Ten program, Orlik, jest dla nas, można powiedzieć, jak zbawienie
O programie „Moje Boisko – Orlik 2012” rozmawiamy z Barbarą Gąsiorowską, Burmistrzem Miasta i Gminy Nowe Miasto nad Pilicą.
Czy gmina Nowe Miasto złożyła wniosek do programu Orlik?
- Tak, złożyliśmy wniosek w tym roku. O przyznaniu środków finansowych na tę inwestycję dowiedzieliśmy się dość późno, ale wszystko przebiegło dobrze. Obecnie budowa dobiega już końca. Wykorzystaliśmy teren przy szkole podstawowej, było tam asfaltowe boisko, nieogrodzone, wyglądało nieestetycznie. Teraz będziemy mieli piękny zadbany teren z boiskami służący przede wszystkim młodzieży i dzieciom.
Ile boisk jest obecnie w Państwa gminie? W jakim są stanie? Czy były modernizowane?

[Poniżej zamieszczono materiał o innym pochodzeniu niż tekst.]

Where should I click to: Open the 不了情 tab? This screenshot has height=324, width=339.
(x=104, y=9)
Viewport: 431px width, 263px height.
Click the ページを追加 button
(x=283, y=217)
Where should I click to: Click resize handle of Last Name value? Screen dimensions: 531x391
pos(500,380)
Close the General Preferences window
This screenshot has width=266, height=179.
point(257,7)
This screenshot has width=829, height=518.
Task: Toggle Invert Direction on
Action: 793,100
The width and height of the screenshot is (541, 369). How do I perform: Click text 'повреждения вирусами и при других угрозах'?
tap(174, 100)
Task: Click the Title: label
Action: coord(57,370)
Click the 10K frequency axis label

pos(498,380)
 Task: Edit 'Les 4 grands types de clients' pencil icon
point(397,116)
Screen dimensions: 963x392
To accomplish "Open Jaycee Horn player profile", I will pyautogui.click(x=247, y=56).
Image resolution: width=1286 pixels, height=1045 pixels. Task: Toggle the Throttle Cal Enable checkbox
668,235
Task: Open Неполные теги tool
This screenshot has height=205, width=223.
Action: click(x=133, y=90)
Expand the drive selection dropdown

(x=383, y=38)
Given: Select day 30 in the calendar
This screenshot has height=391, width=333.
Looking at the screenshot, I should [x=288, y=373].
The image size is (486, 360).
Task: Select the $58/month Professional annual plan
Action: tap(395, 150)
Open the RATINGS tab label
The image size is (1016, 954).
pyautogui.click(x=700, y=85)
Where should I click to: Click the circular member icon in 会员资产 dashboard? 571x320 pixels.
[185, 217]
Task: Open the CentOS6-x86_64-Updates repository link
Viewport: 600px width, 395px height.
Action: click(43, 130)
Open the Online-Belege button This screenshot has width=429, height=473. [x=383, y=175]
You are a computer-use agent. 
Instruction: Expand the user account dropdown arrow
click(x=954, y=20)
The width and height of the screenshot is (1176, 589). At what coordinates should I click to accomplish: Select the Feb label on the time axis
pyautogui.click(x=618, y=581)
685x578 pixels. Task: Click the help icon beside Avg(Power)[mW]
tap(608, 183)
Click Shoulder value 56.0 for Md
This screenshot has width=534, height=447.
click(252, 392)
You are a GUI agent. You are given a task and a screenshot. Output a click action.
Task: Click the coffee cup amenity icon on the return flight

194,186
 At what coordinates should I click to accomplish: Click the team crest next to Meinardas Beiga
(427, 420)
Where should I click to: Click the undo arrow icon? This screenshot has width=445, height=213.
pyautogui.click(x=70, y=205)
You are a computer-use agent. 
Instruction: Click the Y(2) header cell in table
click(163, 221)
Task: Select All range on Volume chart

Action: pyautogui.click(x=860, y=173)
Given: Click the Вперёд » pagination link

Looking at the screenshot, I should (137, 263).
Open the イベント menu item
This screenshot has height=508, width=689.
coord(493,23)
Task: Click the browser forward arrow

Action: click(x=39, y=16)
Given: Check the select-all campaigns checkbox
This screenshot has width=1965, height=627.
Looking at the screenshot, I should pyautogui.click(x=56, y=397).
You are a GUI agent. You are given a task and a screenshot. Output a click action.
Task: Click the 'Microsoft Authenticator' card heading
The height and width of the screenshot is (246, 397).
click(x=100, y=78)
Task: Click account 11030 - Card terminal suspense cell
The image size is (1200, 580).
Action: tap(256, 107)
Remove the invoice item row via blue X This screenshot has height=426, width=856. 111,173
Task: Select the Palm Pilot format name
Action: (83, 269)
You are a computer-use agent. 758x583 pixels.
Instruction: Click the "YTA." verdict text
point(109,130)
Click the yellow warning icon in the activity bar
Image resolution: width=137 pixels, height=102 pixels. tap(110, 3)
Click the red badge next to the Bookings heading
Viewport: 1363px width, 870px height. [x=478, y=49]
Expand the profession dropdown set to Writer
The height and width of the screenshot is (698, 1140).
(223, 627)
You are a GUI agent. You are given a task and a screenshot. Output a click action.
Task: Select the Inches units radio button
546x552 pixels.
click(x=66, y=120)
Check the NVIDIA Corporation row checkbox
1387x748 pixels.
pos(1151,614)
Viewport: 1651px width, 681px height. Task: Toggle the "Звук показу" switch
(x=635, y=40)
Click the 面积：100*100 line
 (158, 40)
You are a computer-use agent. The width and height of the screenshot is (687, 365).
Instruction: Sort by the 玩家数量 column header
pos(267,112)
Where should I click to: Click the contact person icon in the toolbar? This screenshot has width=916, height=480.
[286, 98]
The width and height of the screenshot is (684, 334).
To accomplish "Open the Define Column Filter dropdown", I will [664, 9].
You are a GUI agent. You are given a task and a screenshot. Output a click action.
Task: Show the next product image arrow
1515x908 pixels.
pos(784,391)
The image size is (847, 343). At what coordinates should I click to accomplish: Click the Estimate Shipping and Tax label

- Na terenie naszej gminy mamy boisko przy szkole podstwowej w Żdżarach wykonane w czynie społecznym przez mieszkańców. Mamy na terenie miasta stadion miejski, który był niestety bardzo zaniedbany, ale w tym roku zrobiliśmy na nim trybuny i myślę, że sukcesywnie będzie on odnawiany.
Jakie są priorytety wydatków gminnych - czy wśród wielu potrzeb społeczności lokalnej silna jest potrzeba zbudowania boiska?
- Jak w każdej gminie, tak i u nas jest długa lista potrzeb i życzeń. Muszę jednak powiedzieć, że rozwój infrastruktury sportowej leży na sercu każdemu radnemu, dlatego nie ma sprzeciwu odnośnie przesunięcia środków w budżecie na te inwestycje. W ubiegłym roku składaliśmy wnioski o środki norweskie na przebudowę stadionu, niestety nie udało się. W tym roku udało się z Orlikiem.
Zgodnie z Programem Orlik 2012 wstępny koszt budowy kompleksu wynosi około 1 mln zł. Czy Pani zdaniem za taką kwotę można boisko wraz z dodatkowymi elementami zbudować?
- Jeżeli jest to teren uzbrojony i nie potrzeba tam wykonywać dodatkowych prac ziemnych, to ta kwota byłaby wystarczająca. Jednak inwestycji "Orlików" jest bardzo dużo, automatycznie nie ma więc wykonawców, a ci, którzy zostali podnieśli ceny. Jeśli ktoś musi uzbroić teren, to wiąże się to z dodatkowymi kosztami, dlatego te inwestycje są drogie.
Czy kwota dotacji od rządu i samorządu województwa jest wystarczająca? Czy gminę stać na wydatek ponad 300 tys. zł na boisko, który ma być dokonany ze środków własnych?
- To było w naszym przypadku prawie dwa razy tyle. Coś kosztem czegoś, ale patrząc na efekt całości zadania to opłacało się. 666 tys. zł dostaliśmy z zewnątrz (333 tys. z Urzędu Marszałkowskiego i 333 tys. zł z Urzędu Wojewódzkiego), to spore dofinansowanie, a przecież daną inwestycję i tak za kilka lat musielibyśmy wykonać.
Jakie problemy pojawiły się w związku z realizacją programu?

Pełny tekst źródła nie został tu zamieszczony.